■ EXPLORE THE MATERIAL:
[a] In the passage about the song Glastonbury, why does the writer conclude that Glastonbury was a precursor to Volcano? Answer in one to three sentences.
[b] Answer these questions from the passage about the song Glastonbury, one answer per line:
(i) During which tour was Glastonbury played live a few times?
(ii) On which album did Volcano show up?
(iii) Where does the writer say to go to see and hear Glastonbury?
[c] Carry on the passage about the song Glastonbury, beginning right after its final sentence.

■ PAGE TEXT:

= Beginning of Section =

But the interesting thing that came out of it is a song called Glastonbury. Okay, it didn’t actually come out of the festival, but obviously they were thinking of it when they created it. They have never released it, it has only been played live a few times during 360, so you’ll have to jump out to YouTube if you want to see it and hear it.

The start is taken straight from Volcano (wait, it’s the other way round) and the “you are rock and roll” segment in Volcano is in this song several times, the music that is, and the “you are” but the other words are different. So it is clear that this song was a precursor to Volcano, which showed up a few years later on Songs Of Innocence. So for me to say that it was never released, I should say that it wasn’t released in the original form, that it morphed some of it into Volcano. This is the way things work, we’ve seen this a hundred times this year, where a sound or lyric in some partially completed song is taken somewhere else, and the partial song is dropped, never to be heard again.

= End of Section =

■ RECORD EXCERPTS:
= Beginning of Section =

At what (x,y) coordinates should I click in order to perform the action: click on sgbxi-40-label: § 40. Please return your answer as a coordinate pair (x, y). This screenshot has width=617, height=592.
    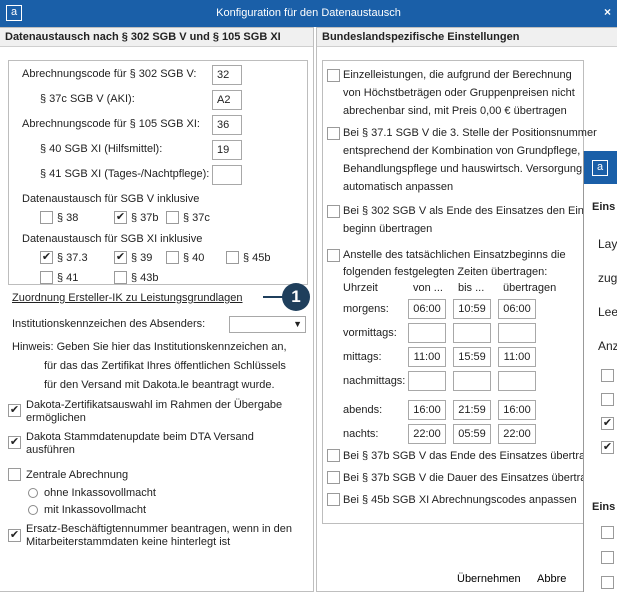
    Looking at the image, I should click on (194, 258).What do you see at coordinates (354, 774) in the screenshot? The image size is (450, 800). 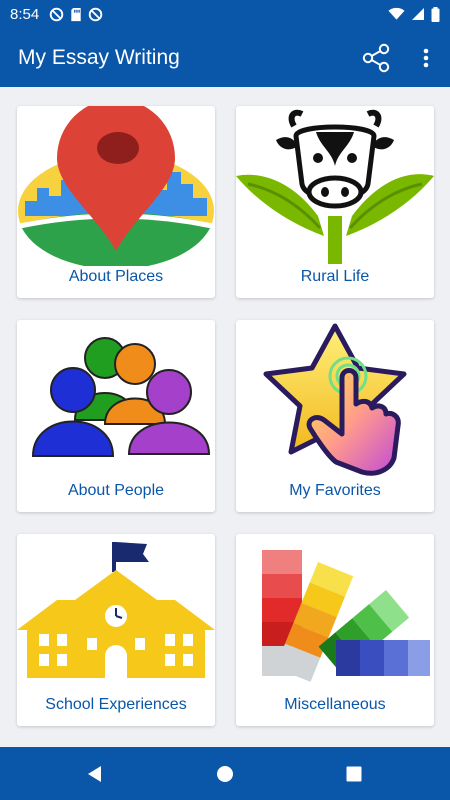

= End of Section =
= Beginning of Section =

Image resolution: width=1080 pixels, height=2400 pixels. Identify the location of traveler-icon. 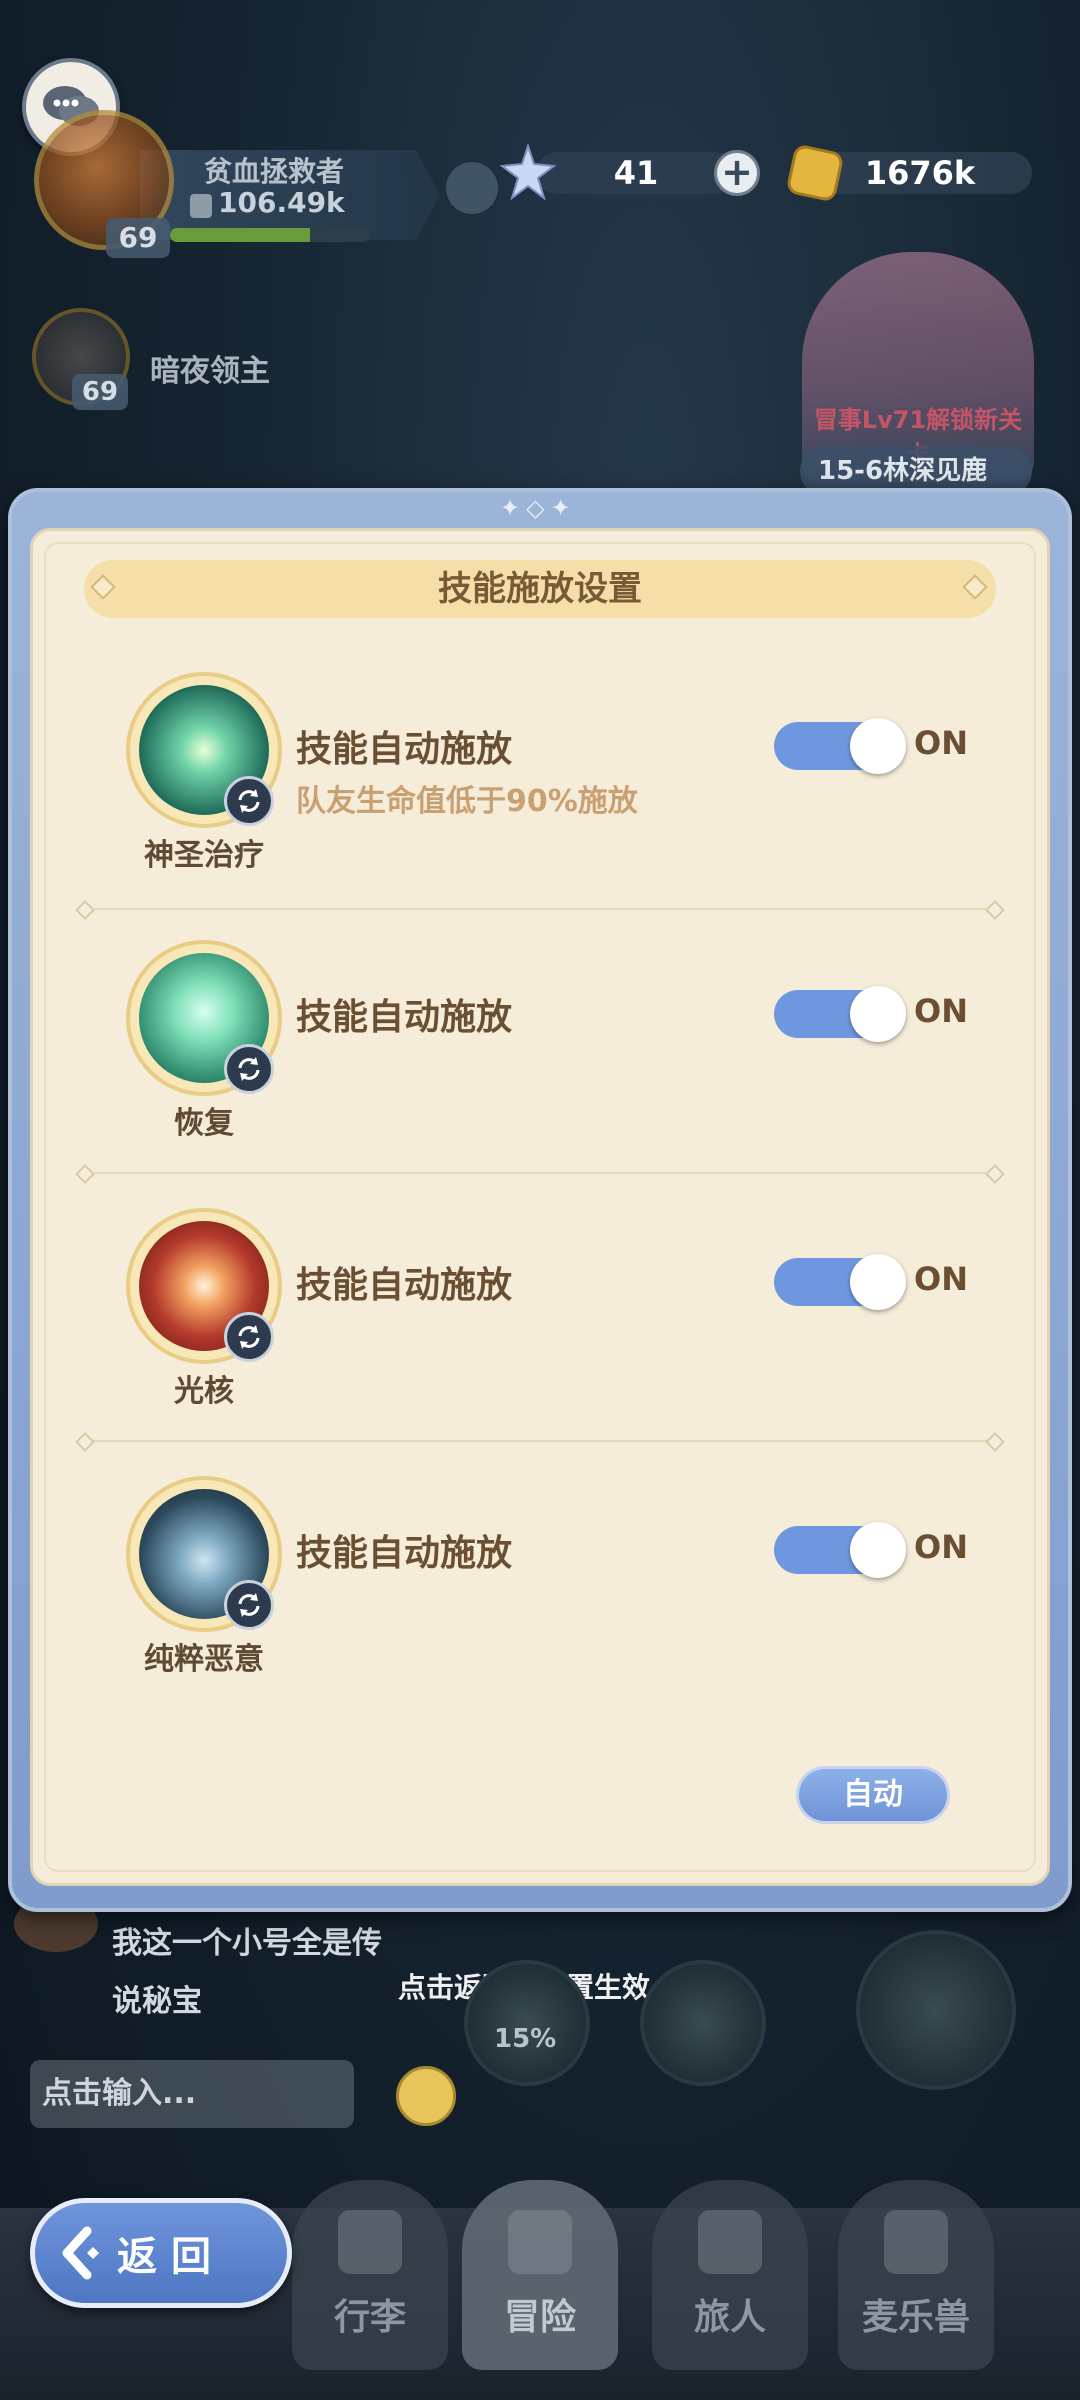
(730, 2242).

= End of Section =

■ YOUR RESPONSES:
[a] The start of Glastonbury matches the start of Volcano. The music of Volcano's "you are rock and roll" segment, along with the words "you are," appears in Glastonbury several times, although the other words differ. Volcano came out a few years later on Songs Of Innocence.

[b]
(i) 360
(ii) Songs Of Innocence
(iii) YouTube

[c]
I must admit that I’m not sure about this song, I don’t really know what the lyrics are about, or what the song is meaning. There are parts that are talking about mountains and sunshine and so on. There are parts about love and so on. Comparing them to a rose. Just bits and pieces that stick out. One line that really shows up is “Under the flower of American dreams,” and I am totally lost on that one. Is it them, the band, dreaming about going to America and making it big? Or something else, I can’t really see it as sinister (somehow the line reminds me of Vietnam). I just don’t know, the song seems to be happy but there’s always an undercurrent of mystery hanging around somewhere.